Might I suggest that the watermark NOT go directly across her breasts?


----------



## thebasedsloth

Haha, I knew someone would say that. I have the watermark set for that spot on my lightroom export, It'd just happened to go right there.. across her breasts..


----------



## hyeunny

don't know if it's what you were going for, but the face looks overexposed in the first image, a little too bright for my eyes, makes it a bit hard to make out her facial detail without squinting. As for the second one, seems like more of an artsy profile-ish shot, so once again I guess it depends with what you had in mind, but the hot spot in the hair is just so bright to me.

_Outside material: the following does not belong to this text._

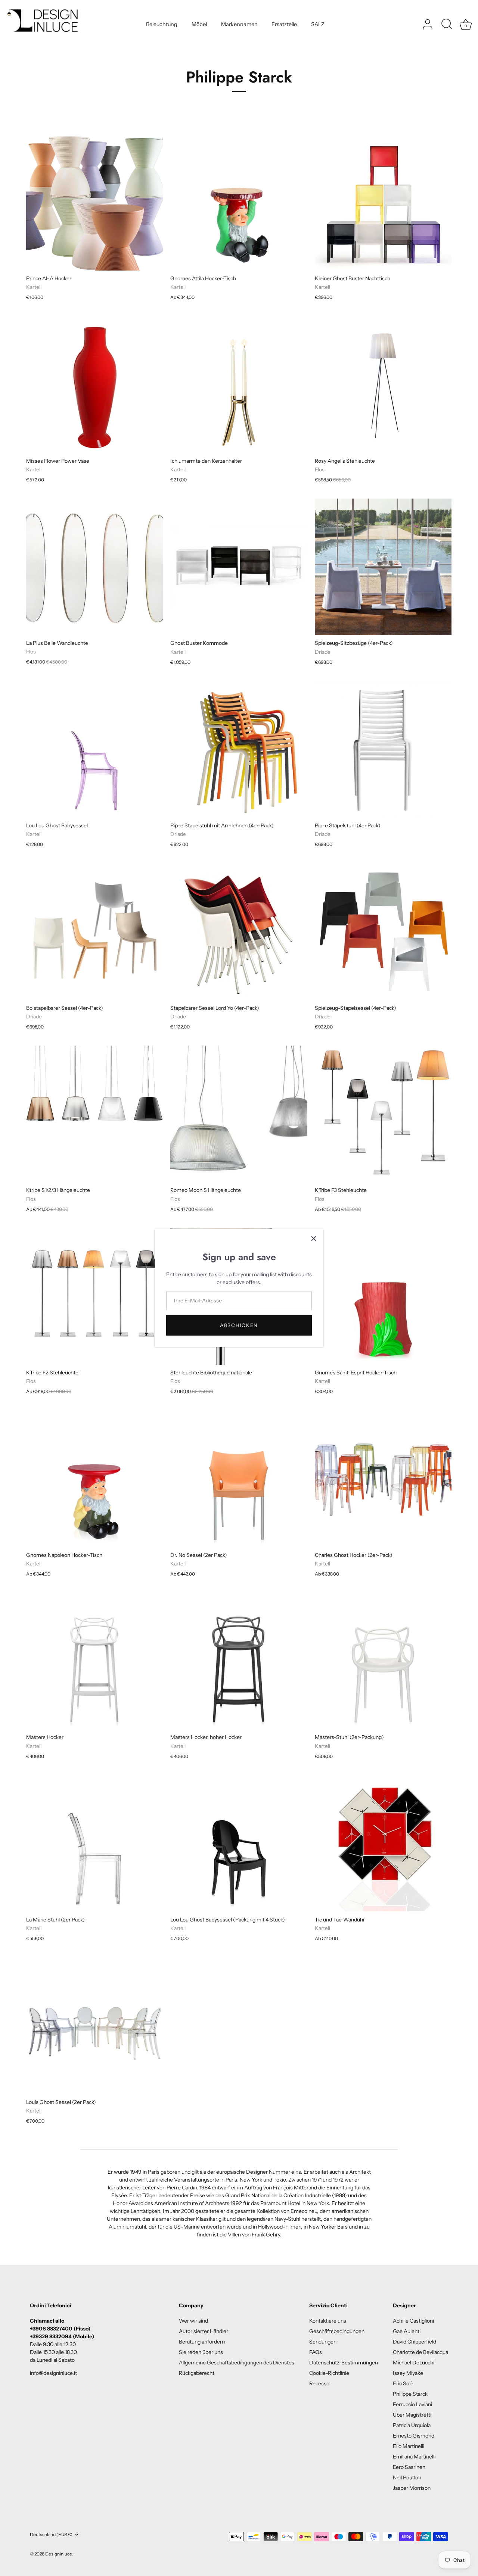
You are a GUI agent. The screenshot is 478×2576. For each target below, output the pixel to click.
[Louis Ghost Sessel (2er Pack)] (94, 2025)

Good images nonetheless


----------



## thebasedsloth

Might be your monitor, It looks a okay for me! 
The hair in the second is a tad bit bright though, I'll give you that one!


----------



## caseyrbrown

thebasedsloth said:


> Might be your monitor, It looks a okay for me!
> The hair in the second is a tad bit bright though, I'll give you that one!



Yeah first picture looks perfectly exposed IMO. 

I like the first one better, but I wish she wasn't squinting so much. Better to see more of the colored parts of her eyes. Just looks like she was looking into the sun or something.

I don't like #2 very much, just because you can barely see her face at all. Kind of has an edgy look to me, so if that's what you were going for then it's good. 

Just my thoughts


----------